The climate emergency is well known.  But the breakdown of our natural world is at least as worrying, yet far less recognised.  Warnings of our predicament abound.  Insect populations are falling off a cliff, vertebrate populations are down 60% in the last 30 years and extinction rates are about 1,000 times higher than they should be.  More than merely a pity, this is the breakdown of the life support systems on which we depend.

This is not just the rantings of a few radical environmentalists.  An independent international body (with the enormous title of the “Intergovernmental Science-Policy Platform onBiodiversity and Ecosystem Services”)  has conducted a 3 year UN-backed study culminating in an 8,000 page report compiled by 500 experts in 50 countries which is perhaps the greatest attempt yet to assess the state of life on earth

In my mind there are two key messages coming out of this report. 

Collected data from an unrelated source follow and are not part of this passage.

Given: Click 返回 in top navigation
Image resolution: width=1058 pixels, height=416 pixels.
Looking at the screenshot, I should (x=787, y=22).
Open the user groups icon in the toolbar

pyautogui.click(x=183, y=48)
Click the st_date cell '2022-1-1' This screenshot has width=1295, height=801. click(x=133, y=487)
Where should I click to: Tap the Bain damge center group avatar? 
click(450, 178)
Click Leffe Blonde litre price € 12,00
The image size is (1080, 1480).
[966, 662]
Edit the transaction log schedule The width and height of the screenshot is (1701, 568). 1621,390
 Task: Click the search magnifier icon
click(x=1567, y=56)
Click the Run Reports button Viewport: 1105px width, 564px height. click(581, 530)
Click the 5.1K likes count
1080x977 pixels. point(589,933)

First is the basic fact that we are using nature at a rate that far exceeds its ability to renew itself.  As a result, our ability to support the human population is being compromised in every region on earth.  This is serious stuff – certainly as serious as climate change.

Second – this is the most important issue facing the human race and some of the best scientific minds have produced a state of the art document to raise the alarm.  But I bet almost no one reading this blog has heard about it! 

As a species we are obsessed with trivia rather than focus on the things that matter.

Ecosystem breakdown and climate breakdown are, of course, linked.  So it is refreshing to see the group “Natural Climate Solutions” promoting this agenda. 

It is not new, however.  We have been saying similar things in the Wildlife Trust for many years.  Our “Vision for the Wildlife of Sussex”, published in 1997, promoted major restoration of ecosystems throughout Sussex.  20 years later our strategy “Nature andWellbeing in Sussex” made similar points and giving nature the space it needs to be part of all our lives is the central call in our Wilder Sussex campaign .


Restoring nature was urgent – 30 years ago.  That is why most developed nations signed the convention on biological diversity  in 1992.  Since then progress has been dismal.  Virtually every (unambitious) target has been missed and we have entered the earth’s 6th mass extinction.  More than merely “urgent”, restoring nature is now an emergency integral with the climate emergency.  Maybe “Natural Climate solutions” will give us the impetus we need.